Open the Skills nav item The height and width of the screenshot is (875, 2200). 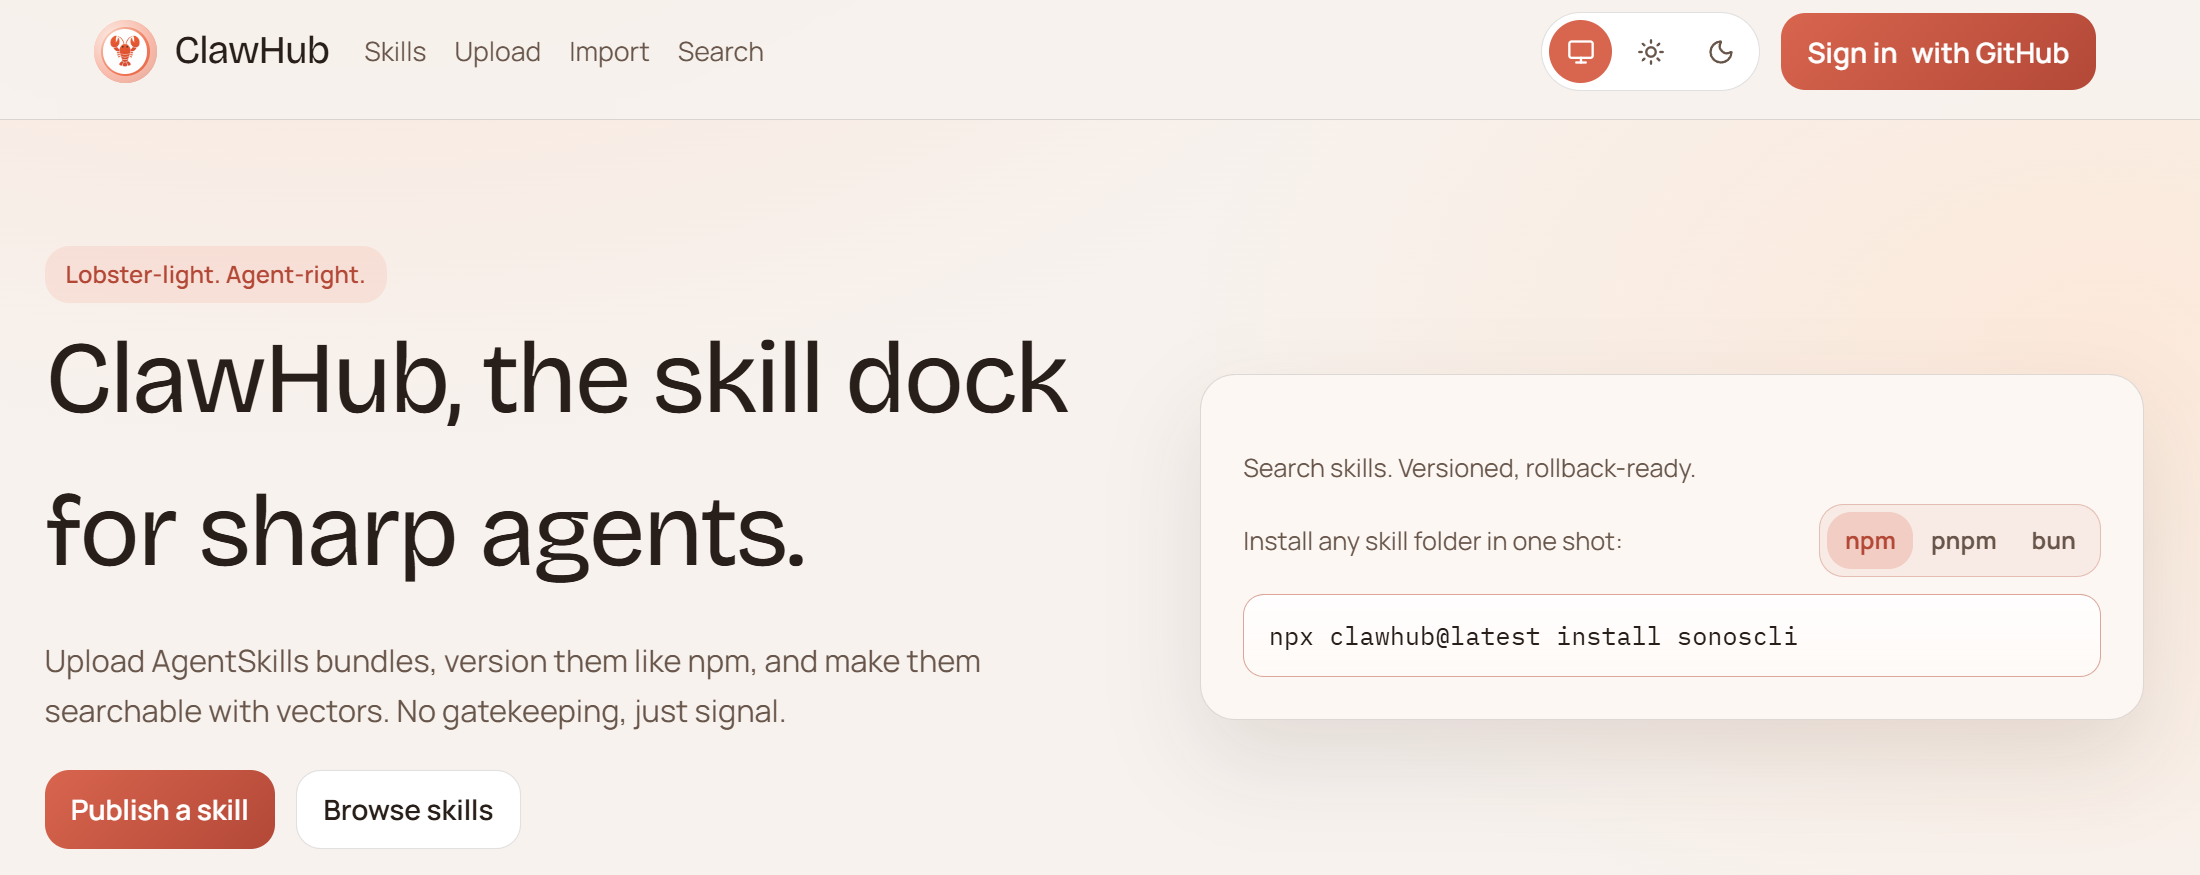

- - -

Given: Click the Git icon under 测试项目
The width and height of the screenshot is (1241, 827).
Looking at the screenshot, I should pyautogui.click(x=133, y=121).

- - -

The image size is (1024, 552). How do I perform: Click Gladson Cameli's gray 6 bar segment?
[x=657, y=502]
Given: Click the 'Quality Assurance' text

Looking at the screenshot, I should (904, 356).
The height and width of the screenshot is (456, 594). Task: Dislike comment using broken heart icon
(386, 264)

- - -

--- THE TASK ---
Please reproduce the stretch from "Given: Click the Git icon under 测试项目" through "should pyautogui.click(x=133, y=121).", substituting "Git logo" for "Git icon" and changing nothing else. Return only those lines.

--- RESULT ---
Given: Click the Git logo under 测试项目
The width and height of the screenshot is (1241, 827).
Looking at the screenshot, I should pyautogui.click(x=133, y=121).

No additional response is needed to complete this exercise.